DATA SECTION:
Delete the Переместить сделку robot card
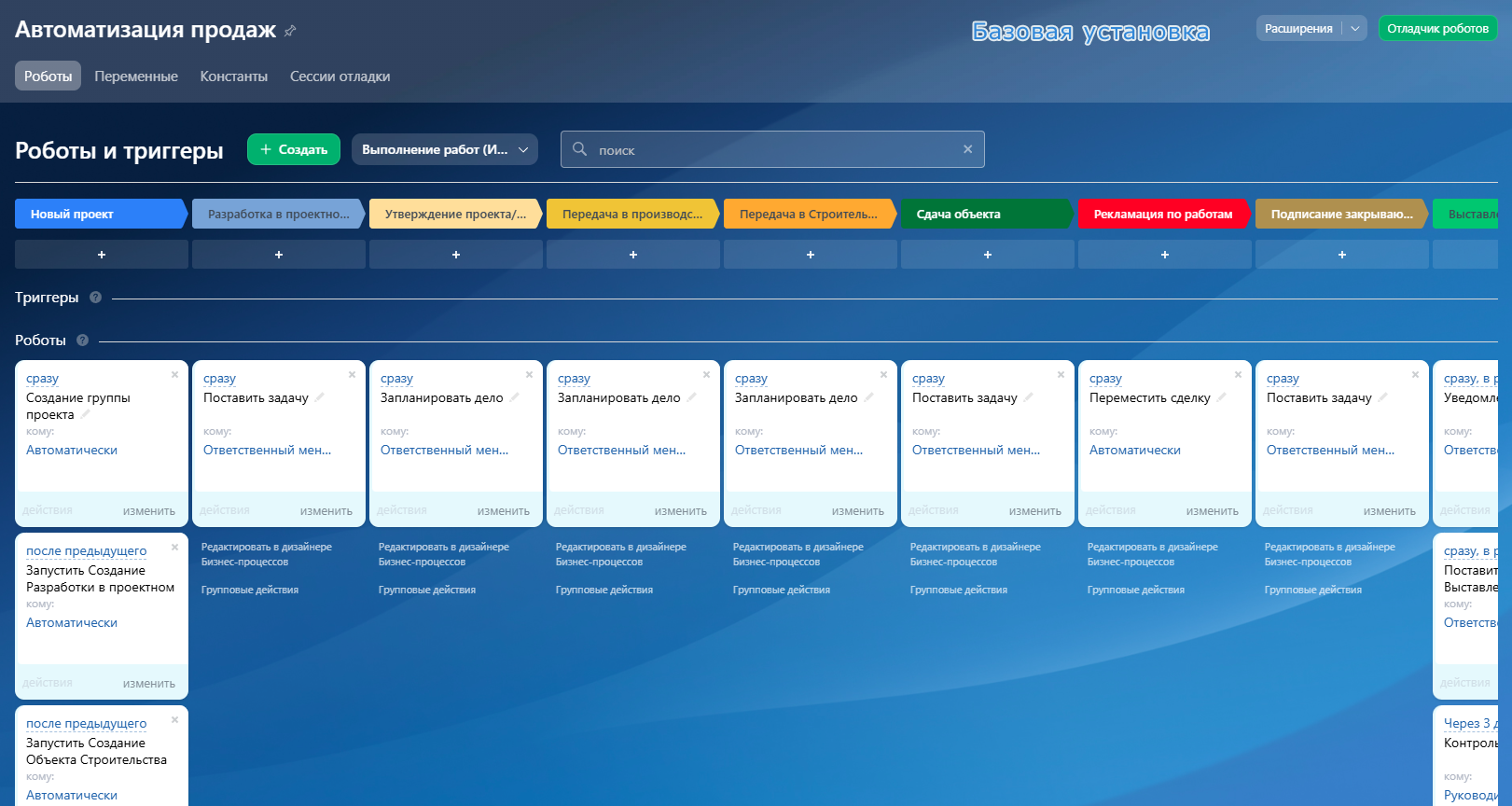1512x806 pixels. [x=1238, y=375]
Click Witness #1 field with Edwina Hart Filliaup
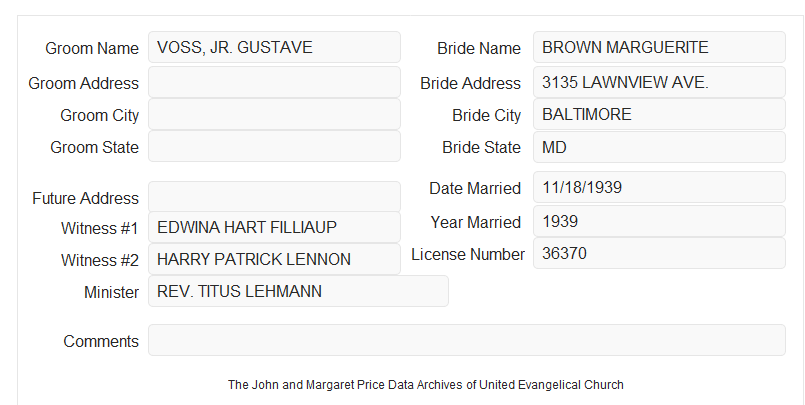The height and width of the screenshot is (405, 805). click(274, 227)
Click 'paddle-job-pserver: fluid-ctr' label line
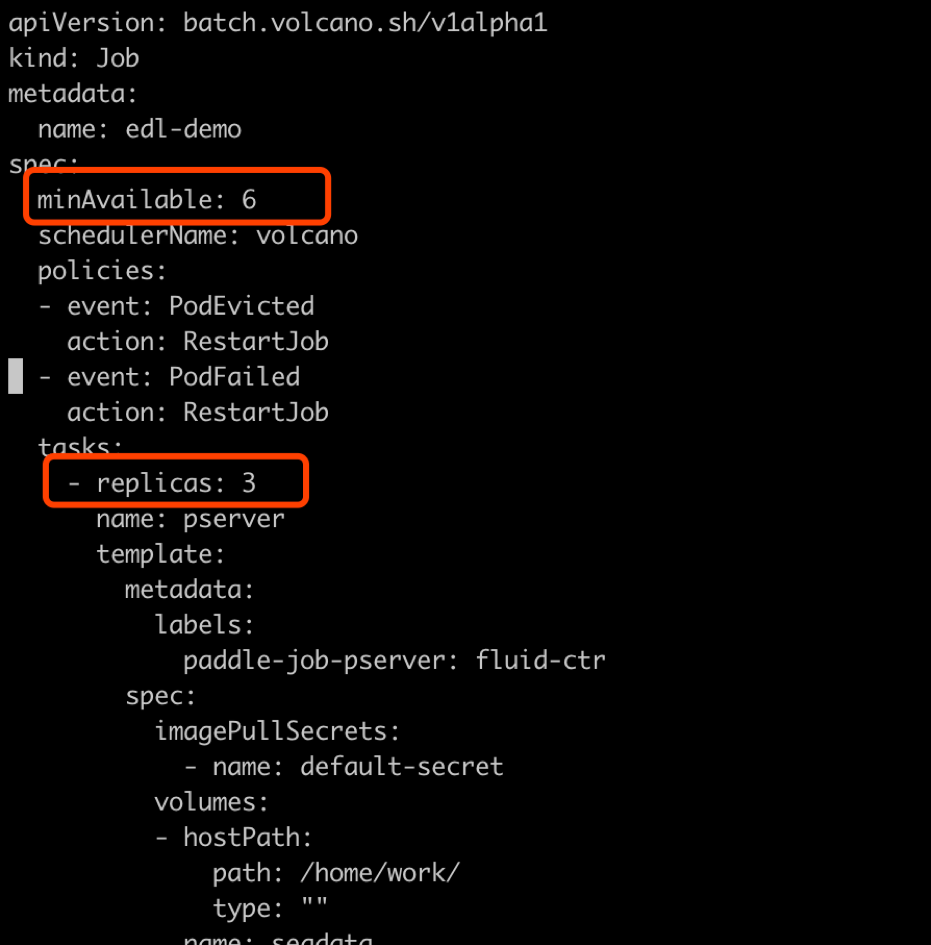The image size is (931, 945). [x=395, y=661]
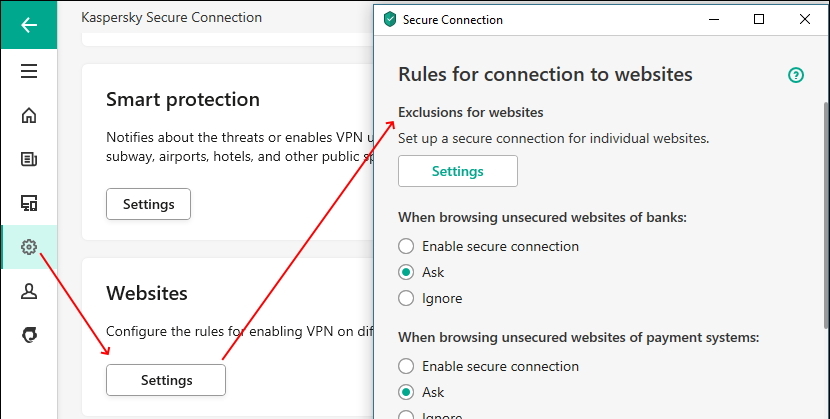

TASK GOAL: Your answer should be an exact copy of the records above, with no pictures in it.

RESPONSE AREA:
Delete the Переместить сделку robot card
1512x806 pixels. [x=1238, y=375]
Click Witness #1 field with Edwina Hart Filliaup
The height and width of the screenshot is (405, 805). click(274, 227)
Click 'paddle-job-pserver: fluid-ctr' label line
The image size is (931, 945). [x=395, y=661]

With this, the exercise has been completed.